ただ、『角兎』は臆病な性格をしているので、こちらから向かっていかない限りは向かってこないのだが。
「よっしゃあっ! それじゃあさっそく山に行こうぜ」
「あっ、少し待ってくれ。用意する物がある」
「なに? 早くしてくれよな」
山に向かいたくてそわそわしているガナンを少し待たせてから、メルクは一度家の中に入った。
そして、荒縄と狩猟用のナイフ、昨日たくさん作ってしまった『血止め薬』を頭陀袋に入れる。『血止め薬』はもし怪我をした時に、その効能を実際に試すために持って行くことにしたのだ。
「じゃあ行くか」
家から頭陀袋を肩に下げて出てきたメルクを見やり、ガナンはさっそく歩き出す。
「よし、ローは私の手を離すなよ?」
「うん」
ローと手を繋いで山に向かって歩いていれば、ガナンがメルクに勝負方法を提案してきた。
「やっぱり、どっちが一番獲物を狩るか勝負しようぜ? 多く狩ってきた奴が勝利だ」
「まずありえないだろうが、それでは狩れるだけ狩ってしまい、山から動物が減少してしまうかもしれない。そうなると猟師たちが困るだろうし、たくさん獲ったところで処分に困るだけだろう」
「ぐぬぬ……じゃあどうすればいいんだよ?」
「時間を競おう。目印を決めておいて、先に三体狩って早く戻ってきた方が勝ちだ。先に三体狩っても、待ち合わせ場所に現れなければ意味がない。また、待ち合わせ場所に先についても、三体狩っていなければ意味がない――というのはどうだ?」
「……えーと?」
「うん。僕もその方が分かりやすいと思うよ」
メルクの提案に、ガナンは意味が分かっていないような不思議そうな顔になった。逆に手を繋いでいたローには理解できたのか、部外者ながらメルクの提案に賛成する。
これではどちらが年上か分かったものではない。
「……つまり、三体狩ればいいんだよな?」
「三体狩って、いち早く待ち合わせ場所に戻ってこればいいんだ。先に待ち合わせ場所を決めておこう。『大樹の切り株』にしようか」
「ああ。どうせなら、開始場所もそこにするか」
山を登った中腹に、大きな木があった跡が残っている。今では切り株だけとなってしまったが、その切り株の上にメルクが五六人は寝られるのだから大した大きさだ。

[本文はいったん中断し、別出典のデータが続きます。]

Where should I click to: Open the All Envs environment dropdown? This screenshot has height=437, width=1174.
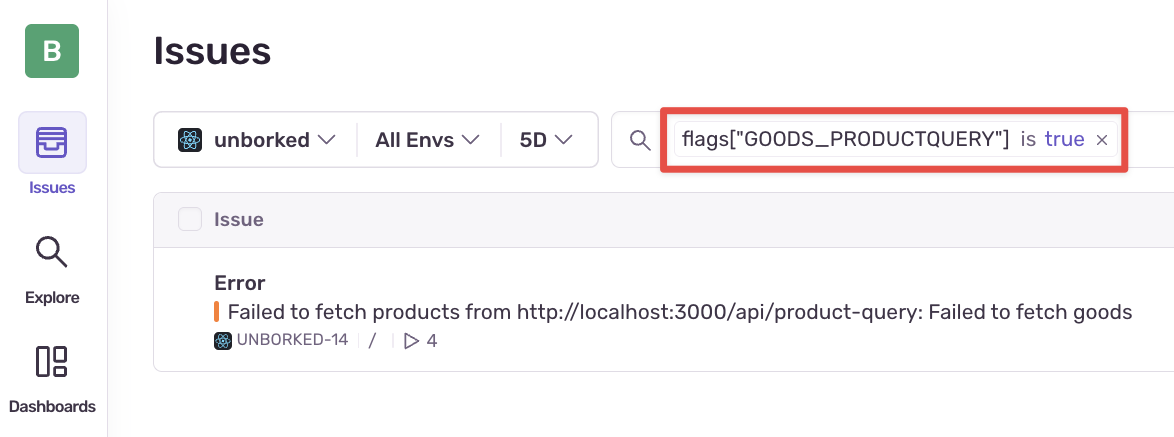click(x=428, y=140)

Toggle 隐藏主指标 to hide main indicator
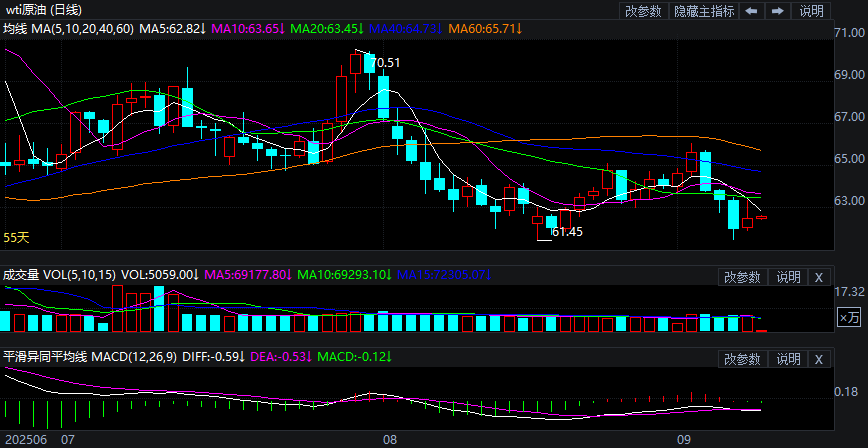pos(703,11)
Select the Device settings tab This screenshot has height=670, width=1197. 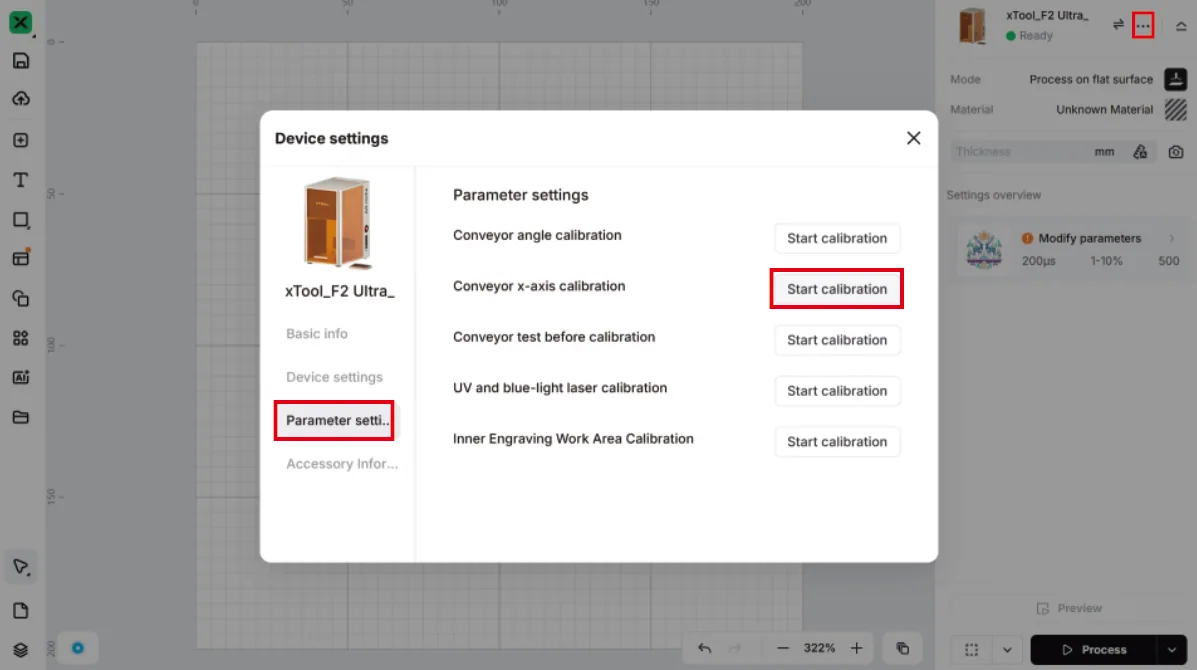[334, 377]
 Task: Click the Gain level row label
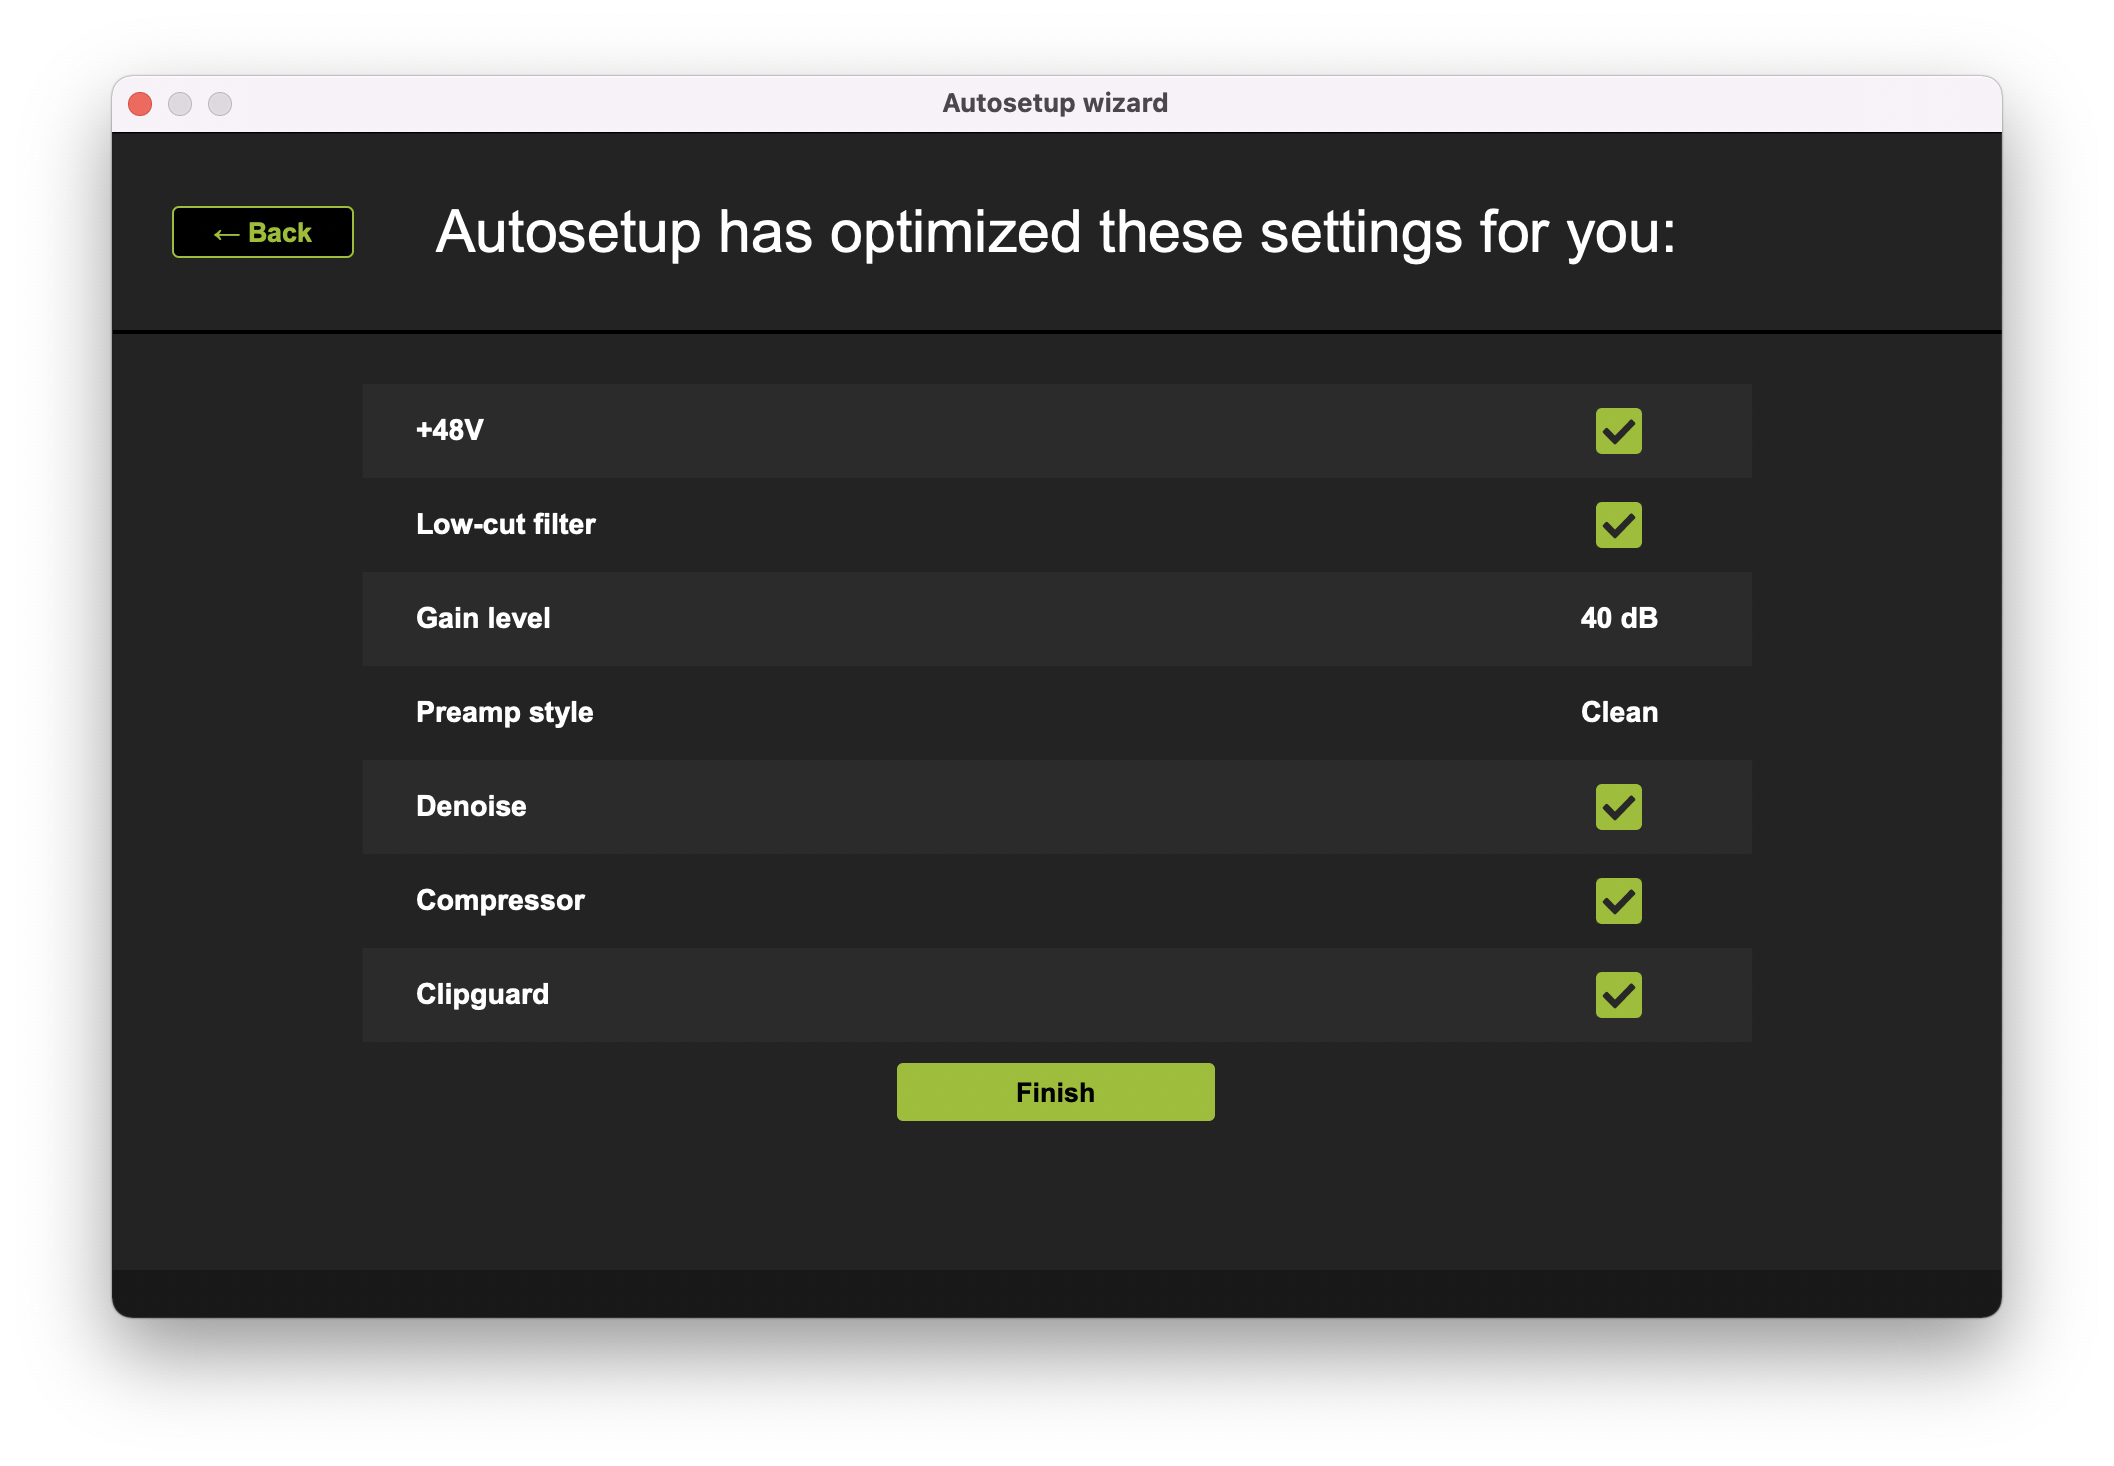[x=483, y=618]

エルフの里の者たちは、この切り株を『大樹の切り株』と呼んでいた。
ちなみにこの『大樹の切り株』。なぜ斬られたのかを知っている者は、現在ではメルクの師匠であるルゾーウルムしかいないらしい。
山を登り『大樹の切り株』に辿り着くと、メルクは今にも駆けだしそうなガナンに釘を刺しておく。
「それじゃあ、狩り勝負を始めようか。もし、三体狩れなくても、今から正午の鐘が鳴るまでのおよそ一時を目安にここへ戻って来いよ?」
「おう、分かった。怪我するなよ、メルク、ロー」
「ああ。この山には滅多な魔物はいないが、お前も気を付けるんだ、ガナン」
「へっ。じゃあ、よーいドンっ!」
合図をするや否や、ガナンは一気に駆け出していった。
「まったく、元気な奴だなぁ」
メルクはその後ろ姿を、手を繋いだままのローとともに見送ったのだった――。